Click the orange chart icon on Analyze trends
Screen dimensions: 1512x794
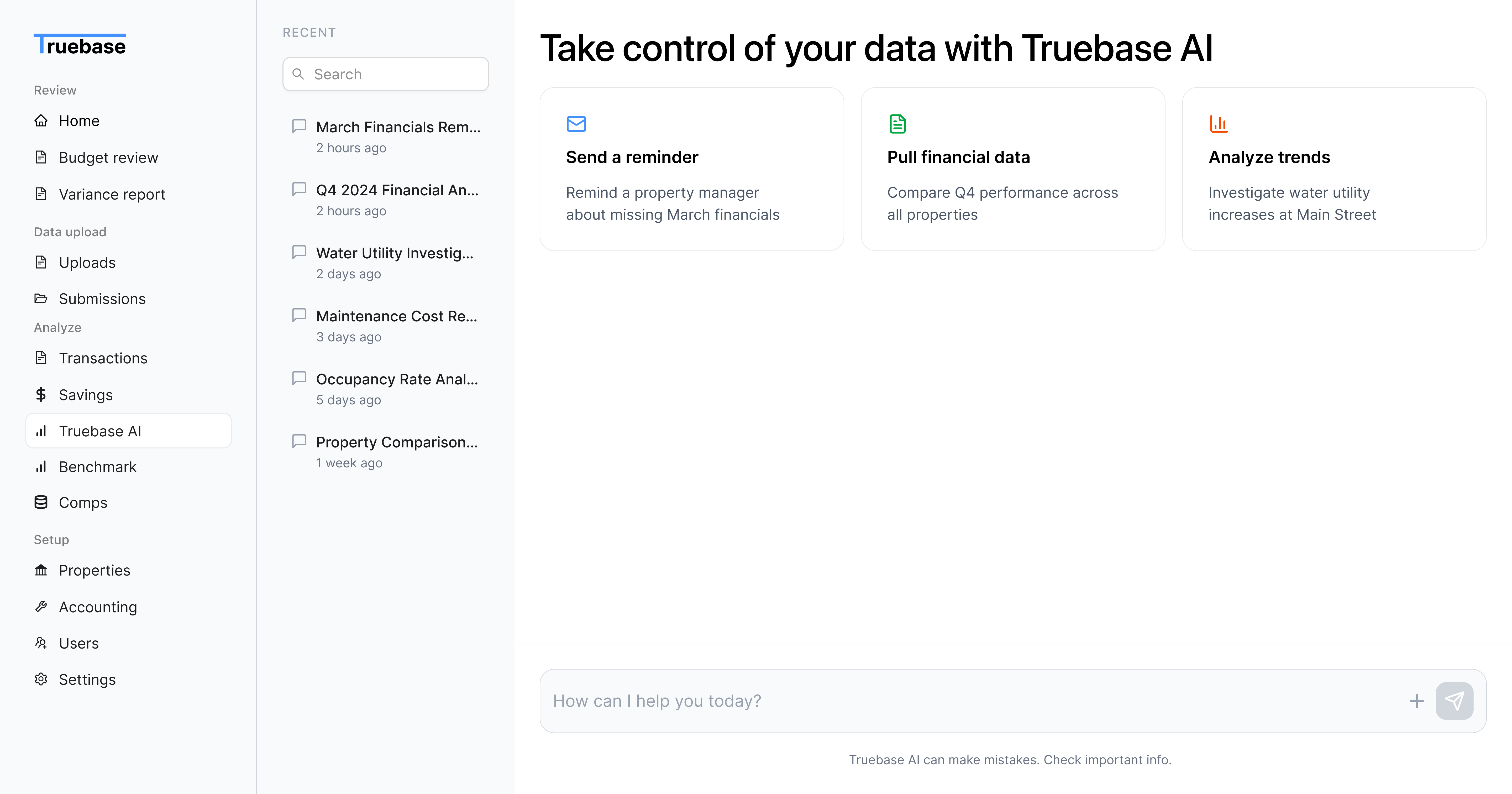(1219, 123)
---
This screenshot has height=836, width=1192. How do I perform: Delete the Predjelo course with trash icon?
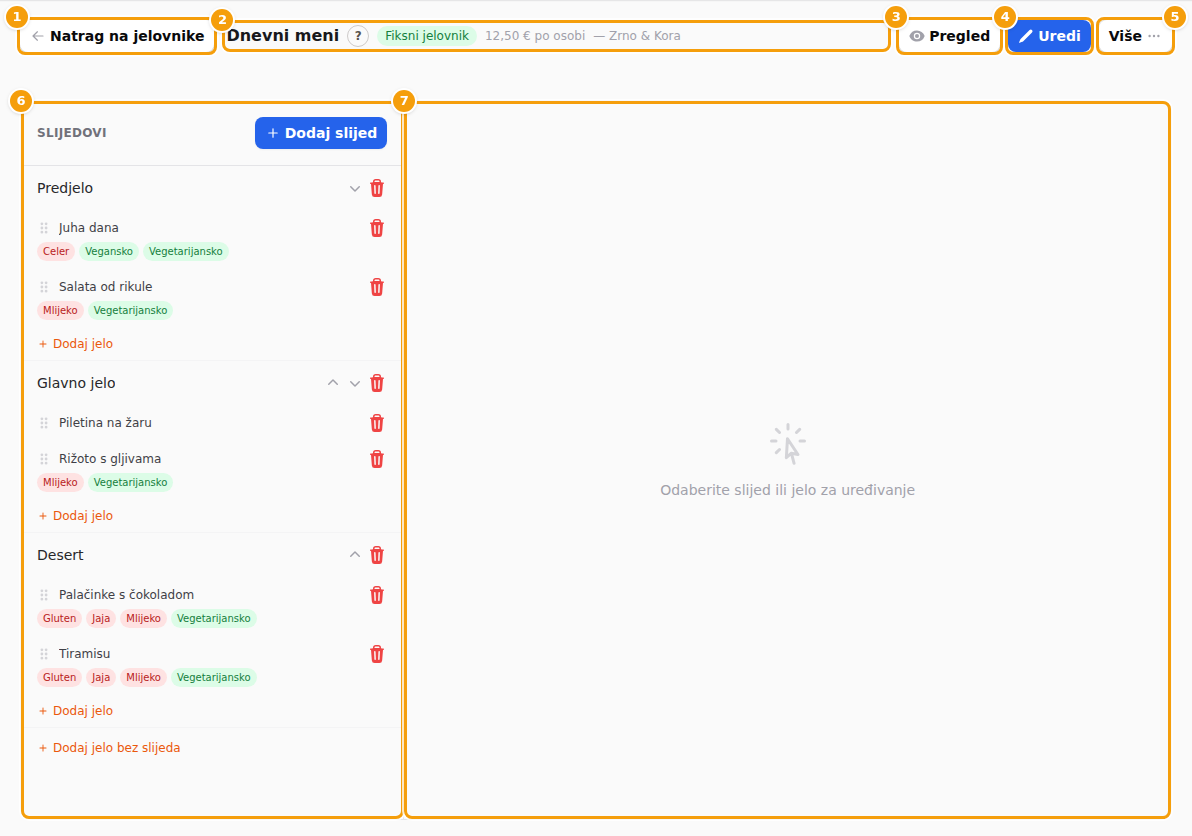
==
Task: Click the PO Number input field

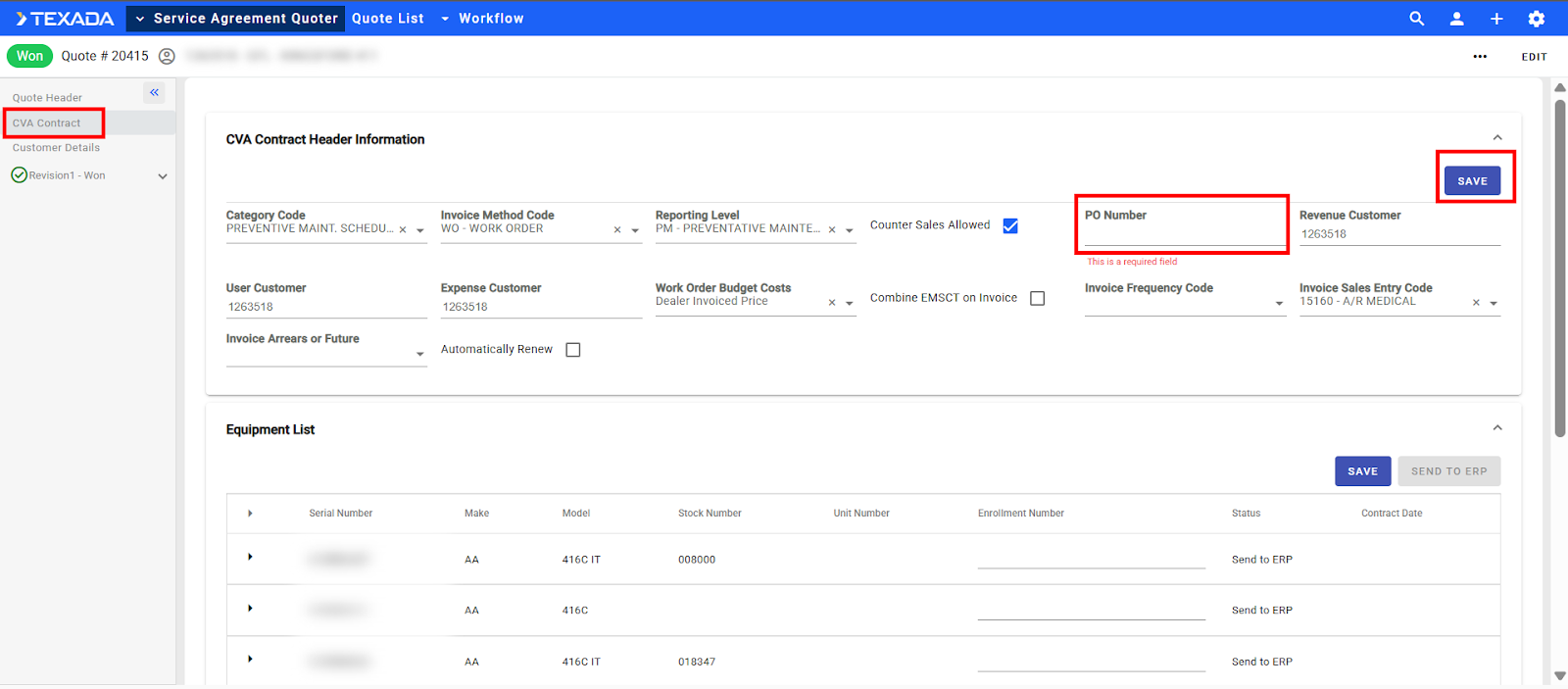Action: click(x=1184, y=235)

§ **REQUIRED WORK**: Nothing but a number should be given: the count of lines above that hold "icon".

§ **COMPLETED TASK**: 2